PROBLEM
Every record should be copied exactly, except that pictures are to be omitted.

(Dataset excerpts)
▼▼▼

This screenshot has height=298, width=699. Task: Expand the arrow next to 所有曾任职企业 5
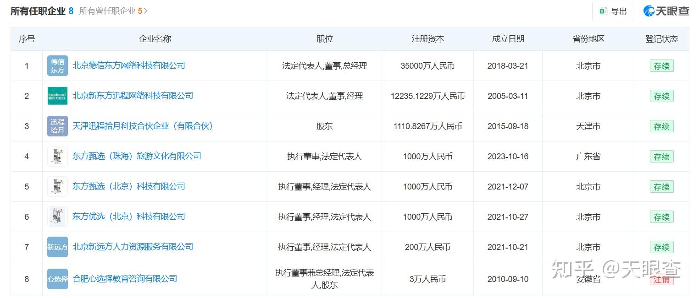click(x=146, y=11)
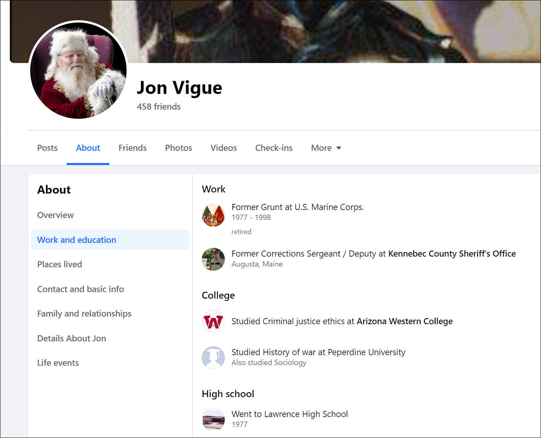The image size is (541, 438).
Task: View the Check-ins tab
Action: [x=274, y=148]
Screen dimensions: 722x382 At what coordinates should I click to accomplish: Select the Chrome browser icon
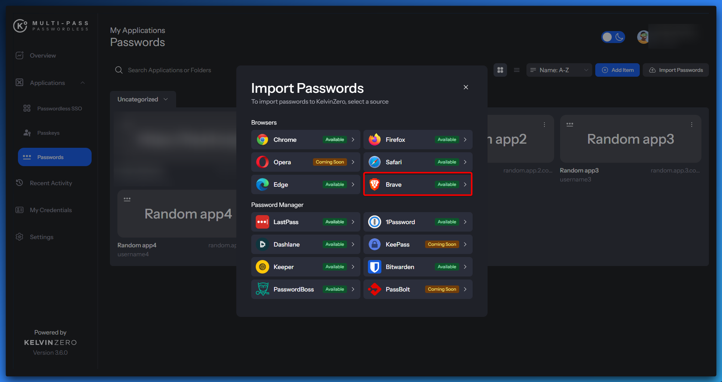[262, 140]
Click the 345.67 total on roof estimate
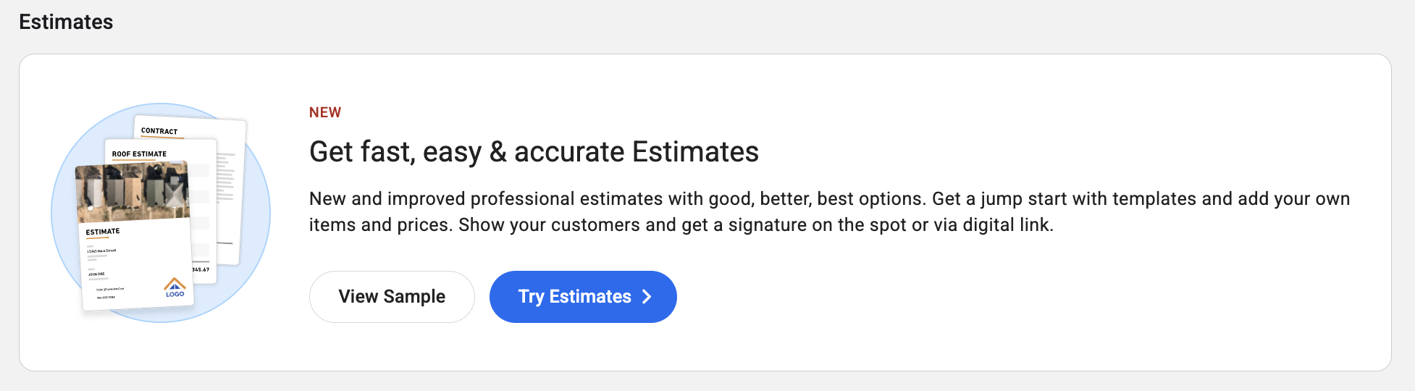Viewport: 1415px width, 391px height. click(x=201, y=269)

▲▲▲

OUTPUT OF THE TASK
This screenshot has height=298, width=699. Task: Expand the arrow next to 所有曾任职企业 5
click(x=146, y=11)
The image size is (541, 438).
Task: View the Check-ins tab
Action: [x=274, y=148]
Screen dimensions: 722x382 At what coordinates should I click to accomplish: Select the Chrome browser icon
[262, 140]
Click the 345.67 total on roof estimate
Viewport: 1415px width, 391px height. click(x=201, y=269)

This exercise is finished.